**Excerpted records:**
****************
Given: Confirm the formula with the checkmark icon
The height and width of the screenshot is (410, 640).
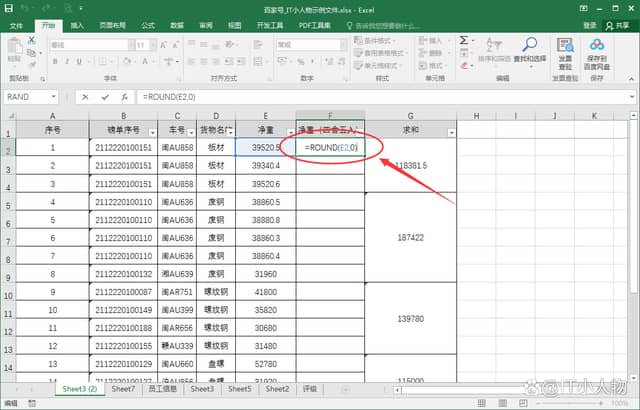Looking at the screenshot, I should click(x=102, y=97).
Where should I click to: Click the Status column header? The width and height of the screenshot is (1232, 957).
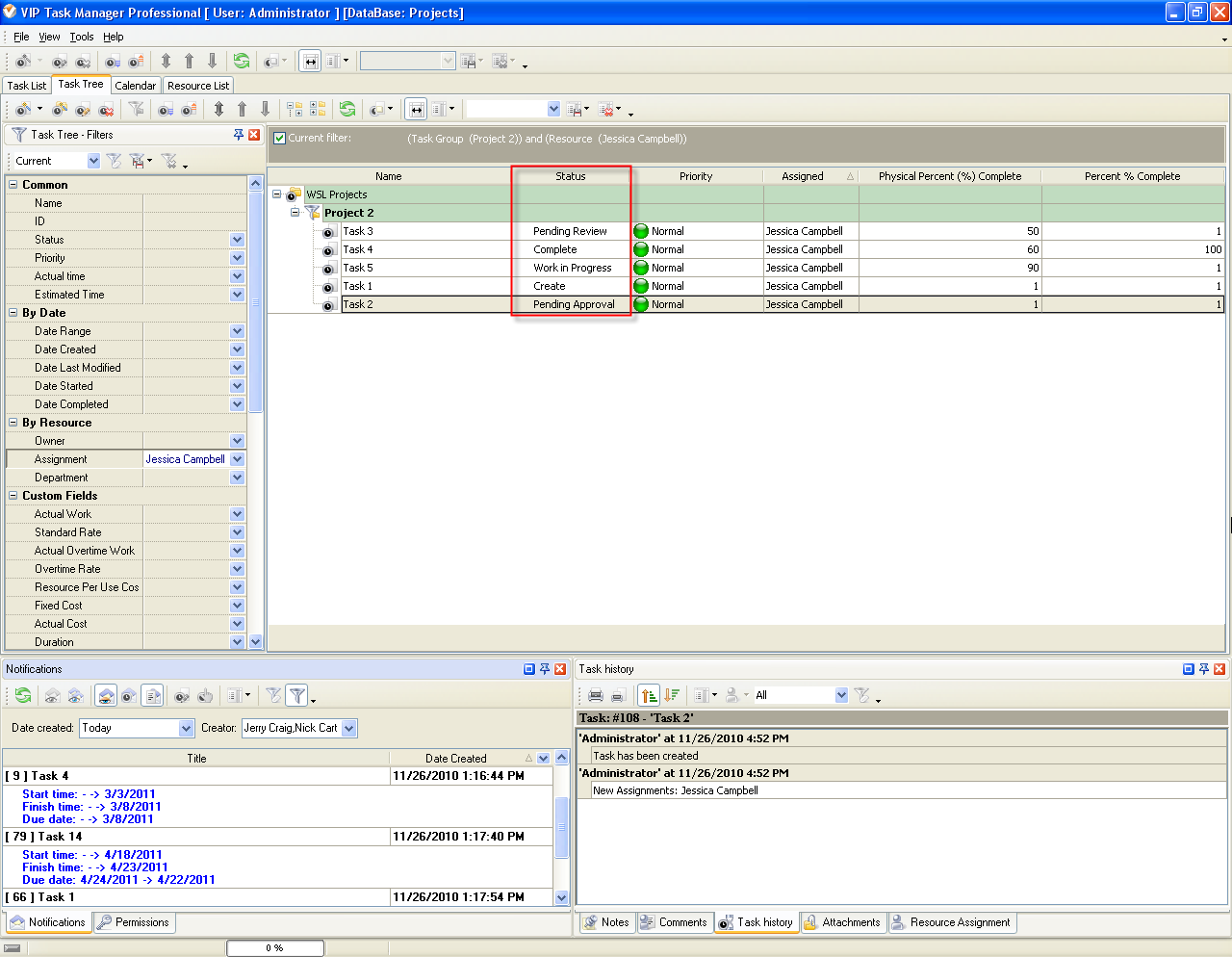pos(570,176)
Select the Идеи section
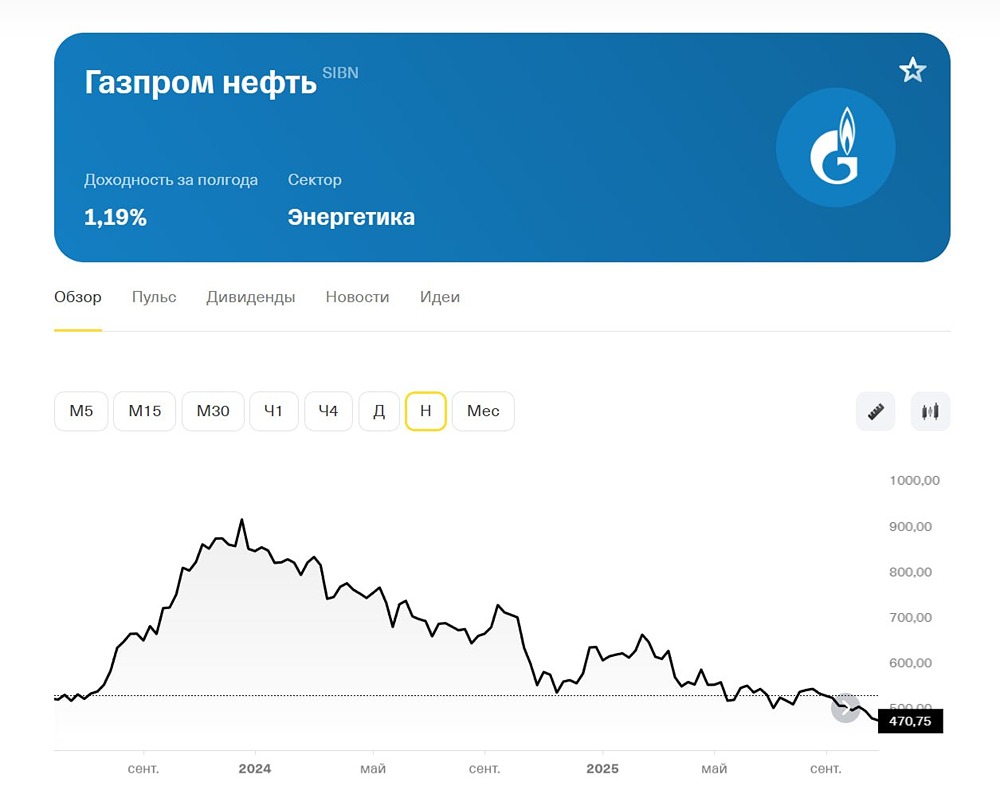The height and width of the screenshot is (810, 1000). 440,297
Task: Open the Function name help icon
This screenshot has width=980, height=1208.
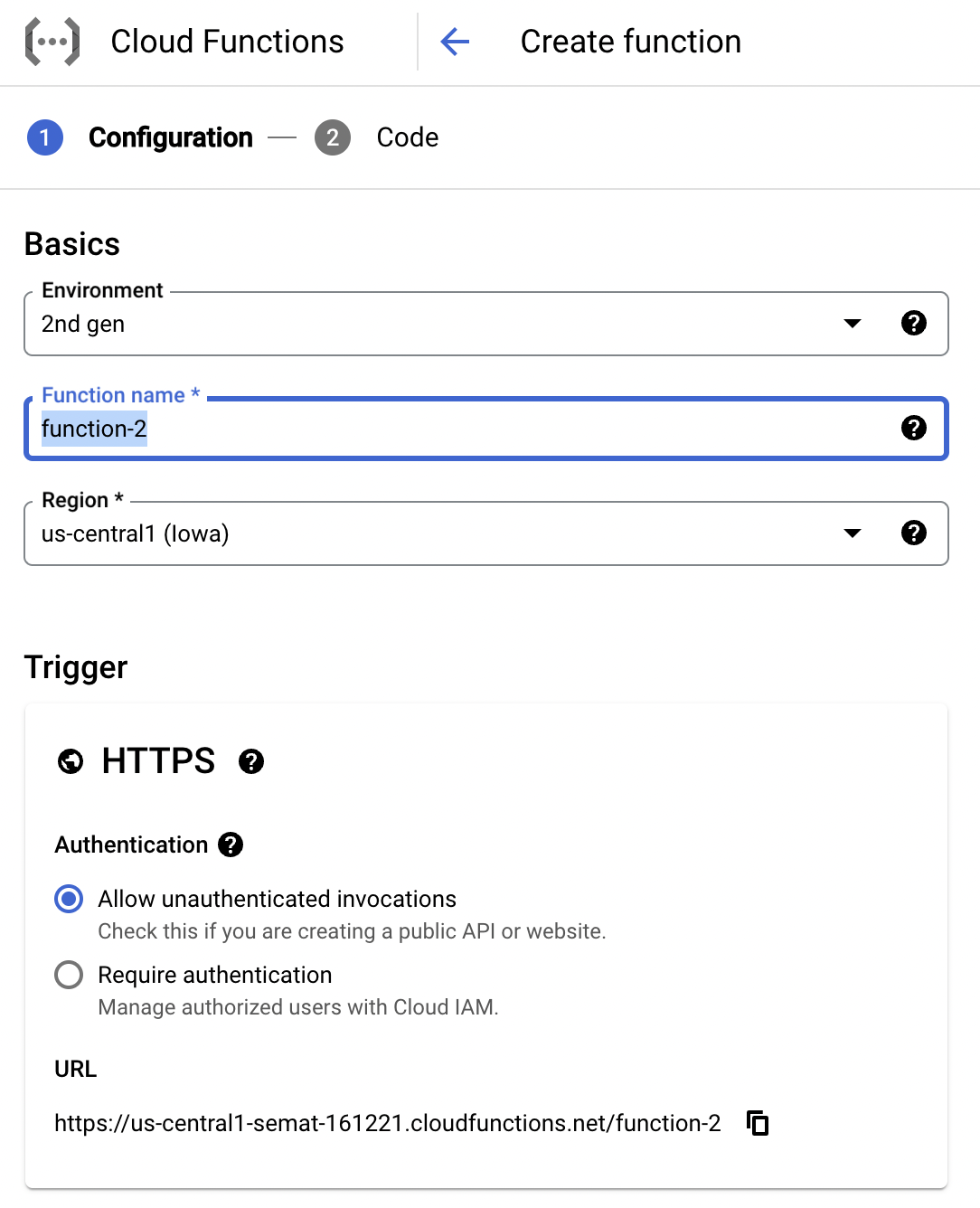Action: [x=913, y=428]
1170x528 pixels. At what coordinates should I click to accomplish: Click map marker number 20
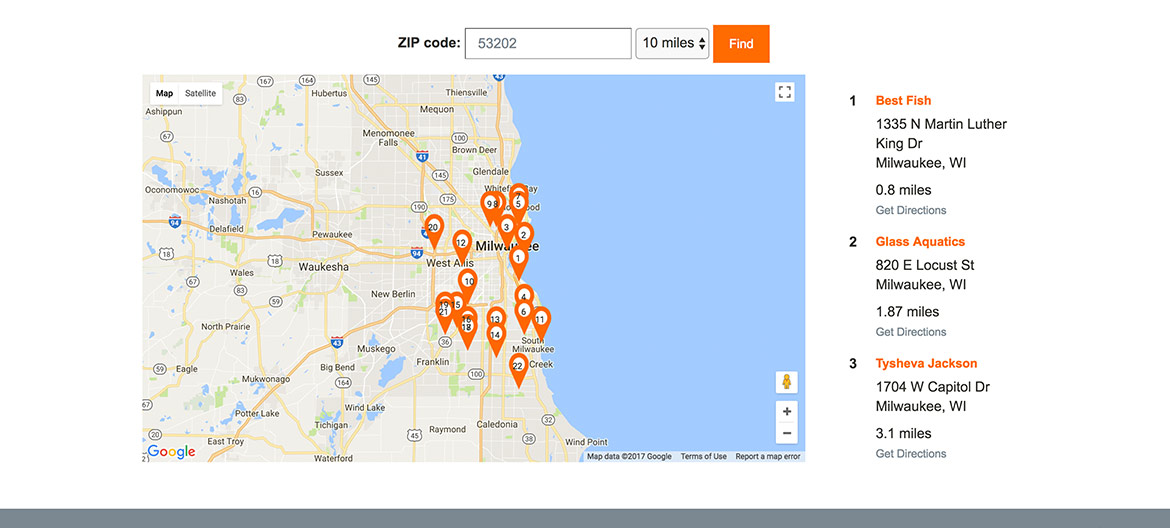pos(433,229)
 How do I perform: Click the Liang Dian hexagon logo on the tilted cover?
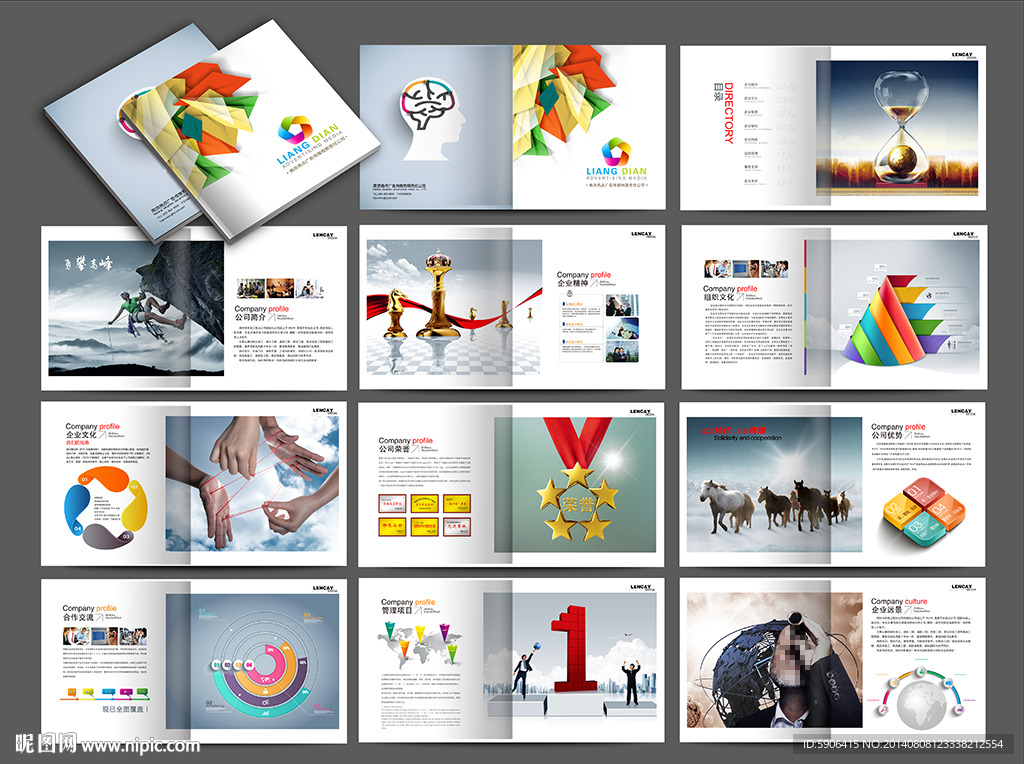click(x=295, y=129)
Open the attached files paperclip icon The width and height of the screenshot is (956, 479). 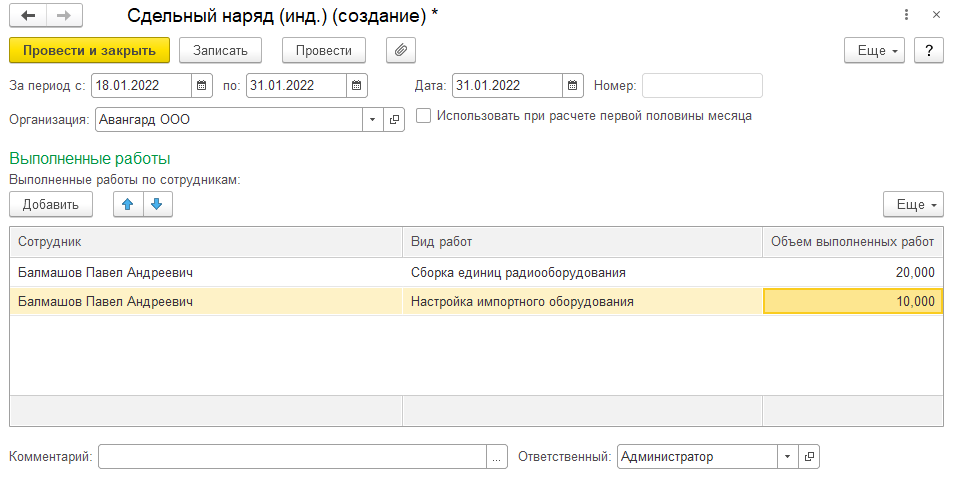[x=400, y=50]
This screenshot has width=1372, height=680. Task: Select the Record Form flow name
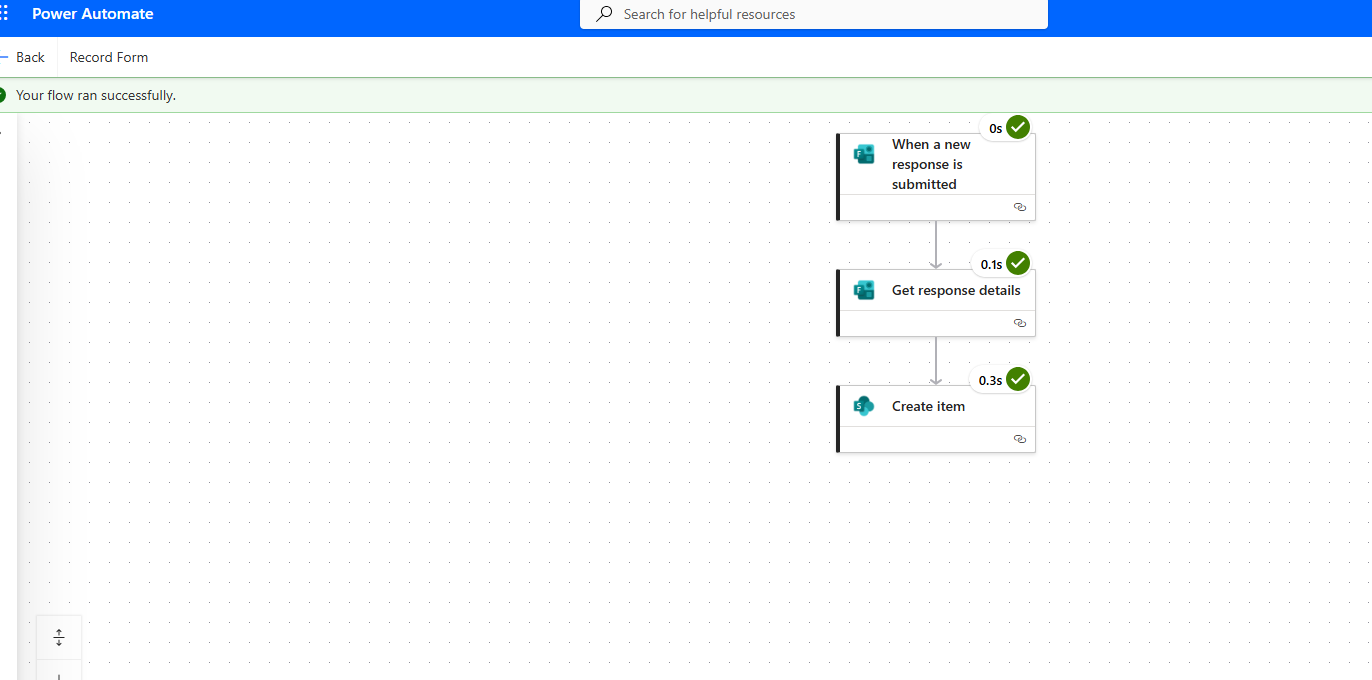click(x=109, y=57)
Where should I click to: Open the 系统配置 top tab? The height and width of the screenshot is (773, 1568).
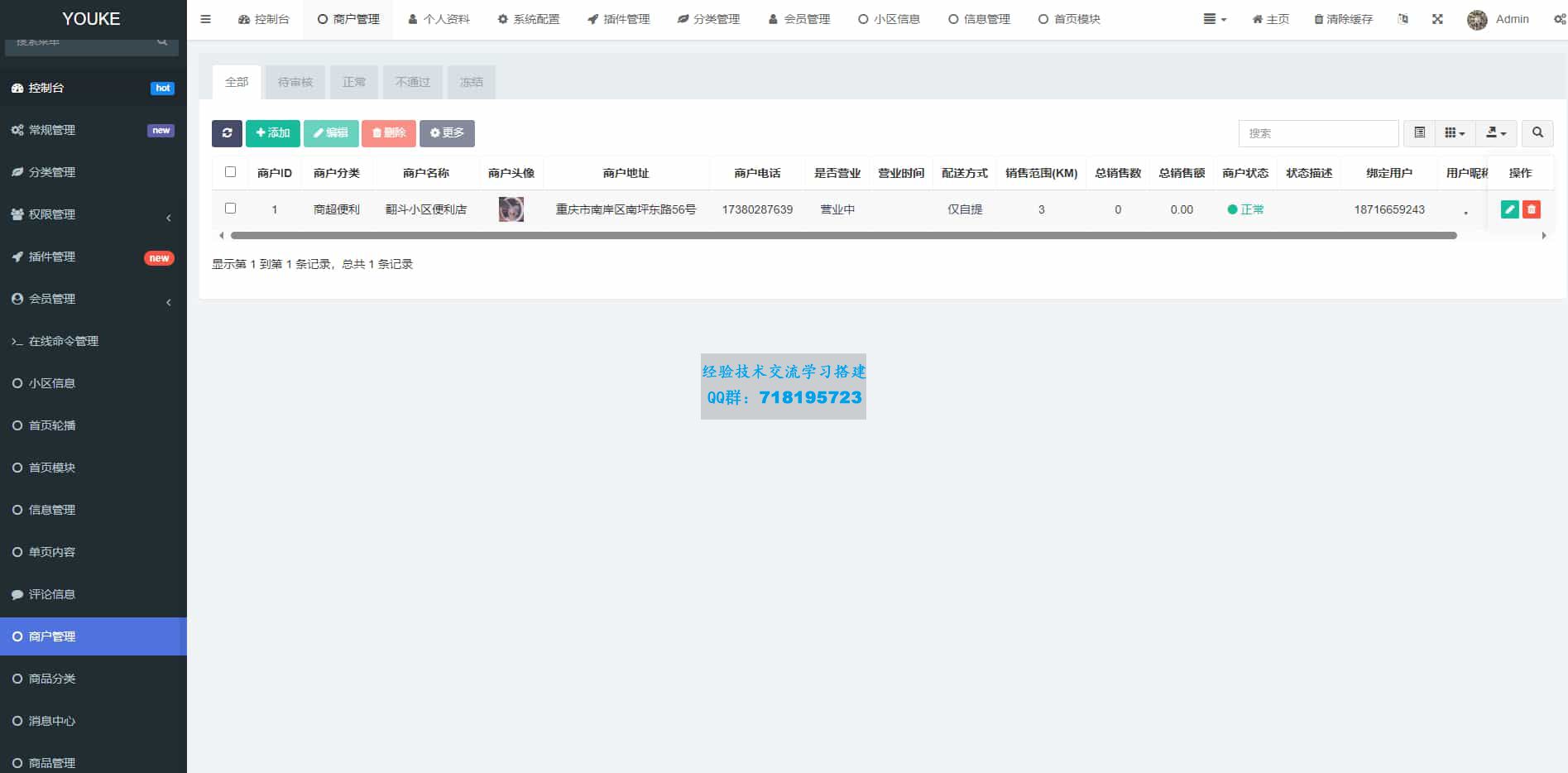(x=529, y=19)
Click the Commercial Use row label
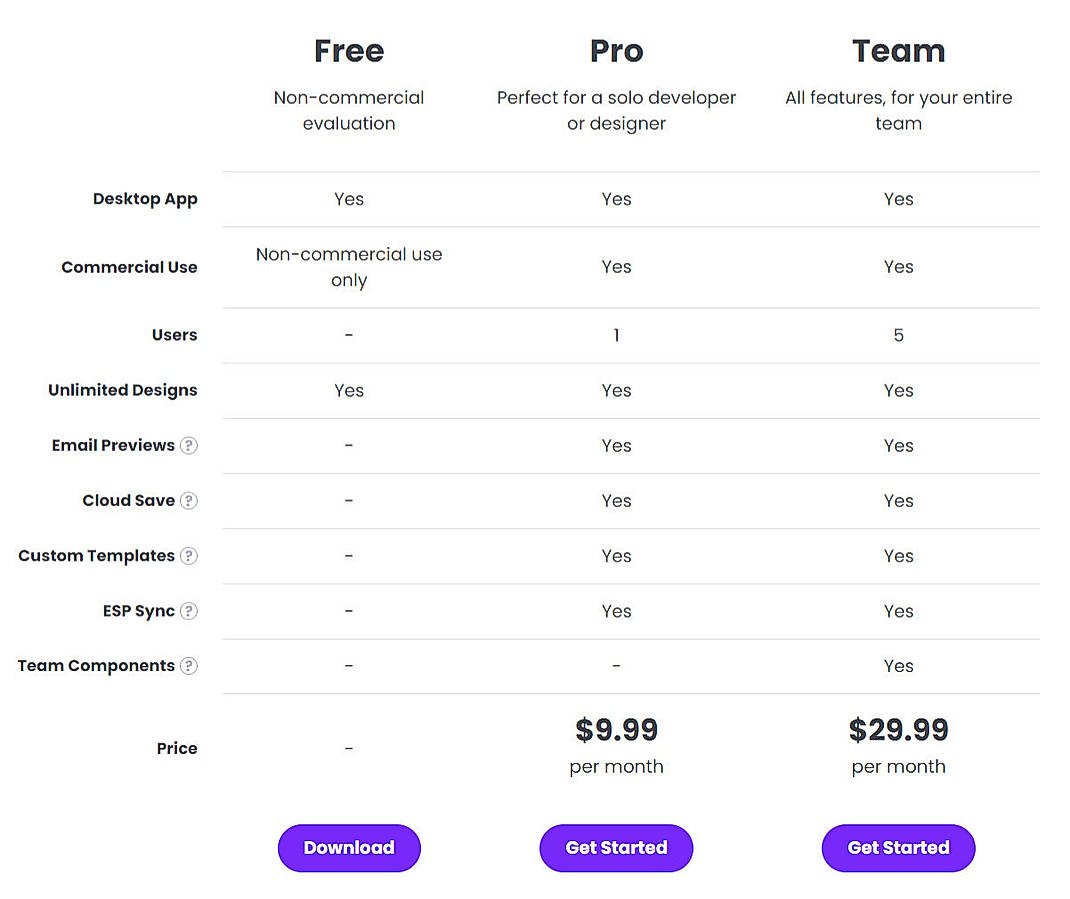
****************
Please return exactly the lines from the one containing "Where should I click to: Open" through the end of the material above, both ends included, but not the pictures.

Where should I click to: Open the 系统配置 top tab? The height and width of the screenshot is (773, 1568).
(x=529, y=19)
Click the Commercial Use row label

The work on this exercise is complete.